Este verano todos somos el coyote, y todos los coronavirus son el correcaminos. Hemos pasado medio año persiguiéndole, tramando todo tipo de heroicas trampas para detenerle: paquetes fiscales, bonanzas monetarias, mascarillas, mamparas y jabones. Hemos dibujado paisajes despejados, higiénicos futuros sin él: una recuperación vigorosa, una fumigación perfecta, una normalidad nueva y de paso mejor. Pero ya el virus libró todas las trampas del primer semestre. Y nosotros estamos en proceso de atropellar el ingenuo lienzo que habíamos dibujado del segundo.

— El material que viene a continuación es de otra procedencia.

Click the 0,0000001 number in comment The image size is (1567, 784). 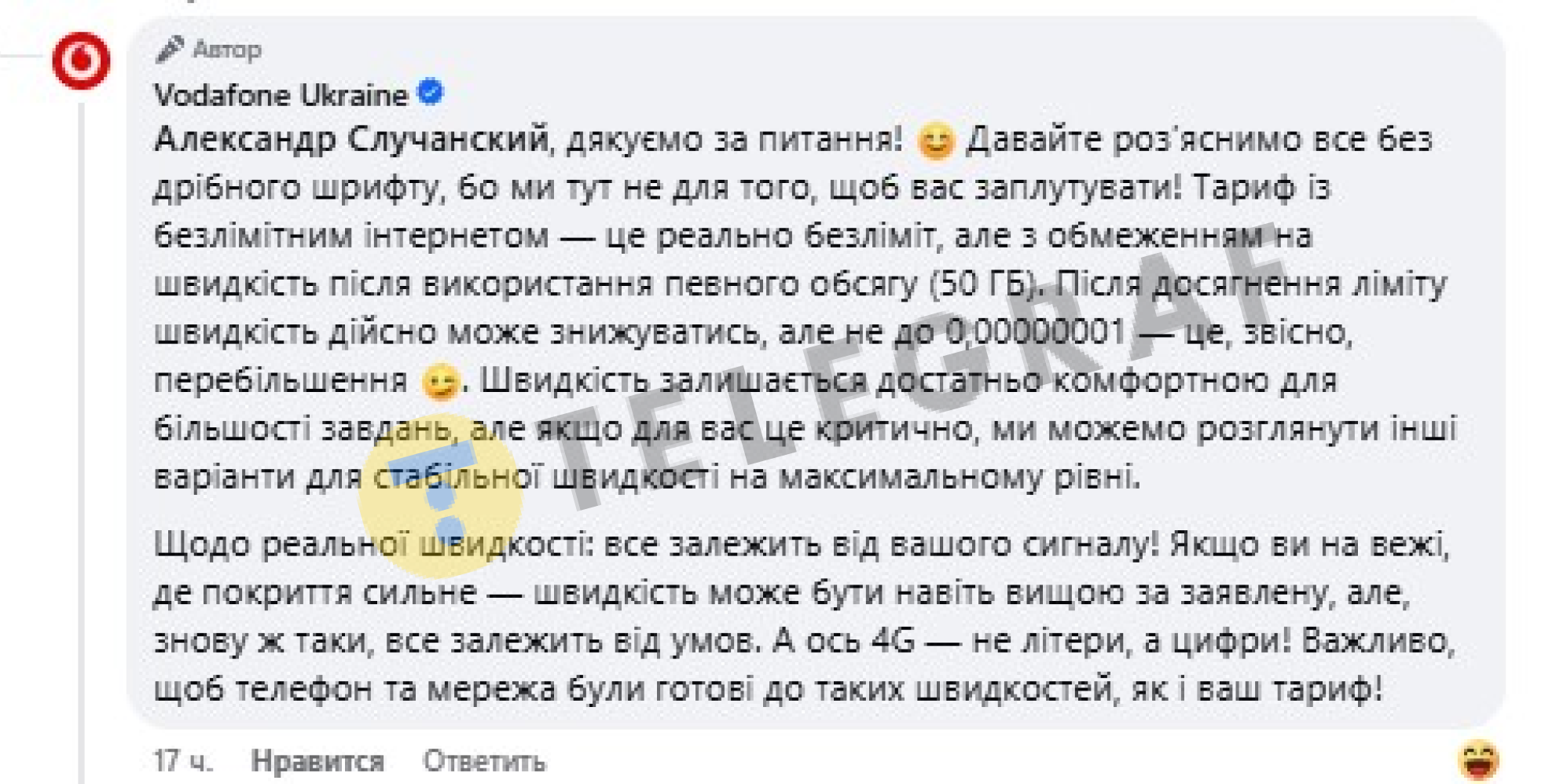(1036, 332)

¿Caeremos en nuestra propia trampa? Días recientes parecieran probarlo. Sin saber a ciencia cierta cuántas vidas hemos salvado –siquiera cuántas hemos perdido— la economía mundial ha perdido en un trimestre todo lo que ha ganado en una década. A pesar de endeudarnos como nunca, las ayudas no han sido suficientes. El aumento de la pobreza se estima en los cientos de millones de personas. Innumerables empresas han cerrado en julio para no abrir nunca más. Y la gente, miedosa, ilusa o irreverente, se está pasando este surreal agosto con la impertérrita intención de no mirar para abajo.

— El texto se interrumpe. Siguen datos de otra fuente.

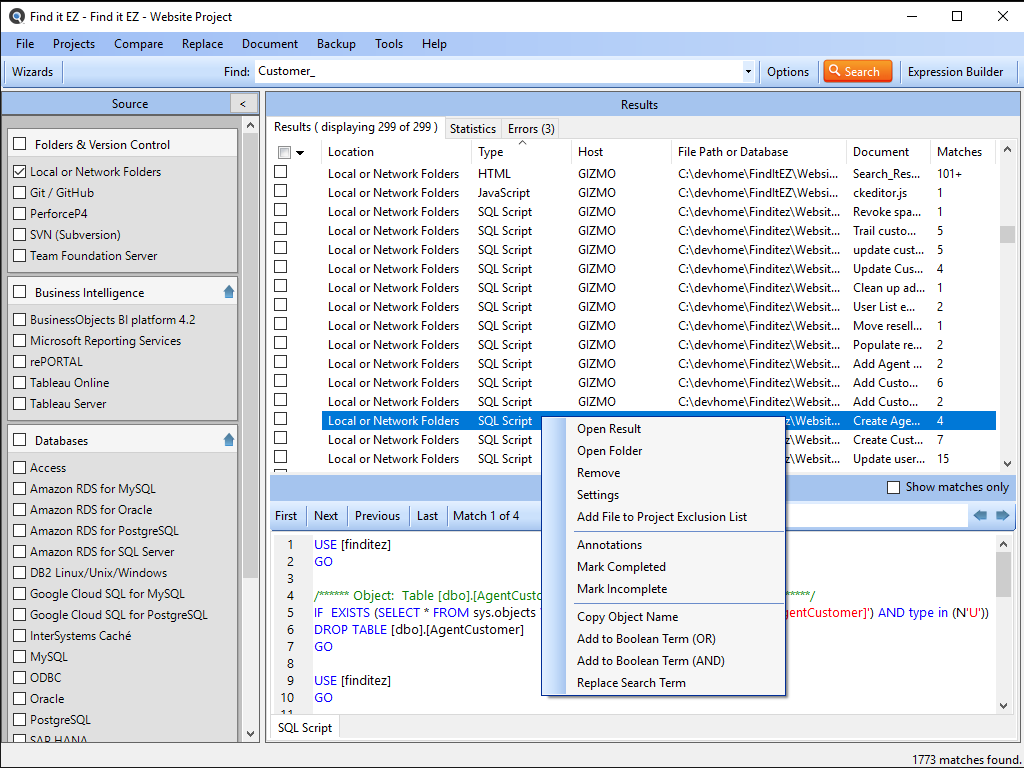Screen dimensions: 1024x768
Task: Click the blue left arrow in match toolbar
Action: pyautogui.click(x=980, y=516)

Pero no podremos. Si algo nos enseña la parábola del coyote es que la animación no puede permanecer suspendida para siempre. Consciente o inconscientemente, todos sabemos que nos aproximamos a un acantilado: ésta es, quizás, la conversación prohibida más común de estas noches de verano. El ojo tiembla: quiere y no quiere ver. Busca arena, sol y burbujas de calor que lo cieguen.

La caída será dura. Políticamente, económicamente, psicológicamente. Habremos de reprocesar todo lo vivido este año: lo que antes parecía éxito será fracaso, el que antes era héroe será villano, lo que antes no daba miedo lo dará – y lo que sí, dejará de darlo. La mina que iba a salvarnos estallará en nuestras manos. Y aprenderemos, como el coyote, que el enemigo real no es aquel bicho escurridizo que perseguimos, sino las trampas y el abismo, aquello que nuestra ingenuidad peligrosamente ignora, ese afán de controlar lo incontrolable.

Entonces empezará la verdadera carrera. Cubiertos de moretones, emprenderemos el jadeante ascenso de regreso. La vacuna, si llega, no será una cura sino una curita: una venda para sanar mientras andamos, no un deus ex machina que nos salva de inmediato. Serán años y quizás décadas difíciles. Pero eventualmente lo lograremos. Porque a fin de cuentas el coyote siempre sobrevive. Y mientras siga corriendo nunca habrá perdido.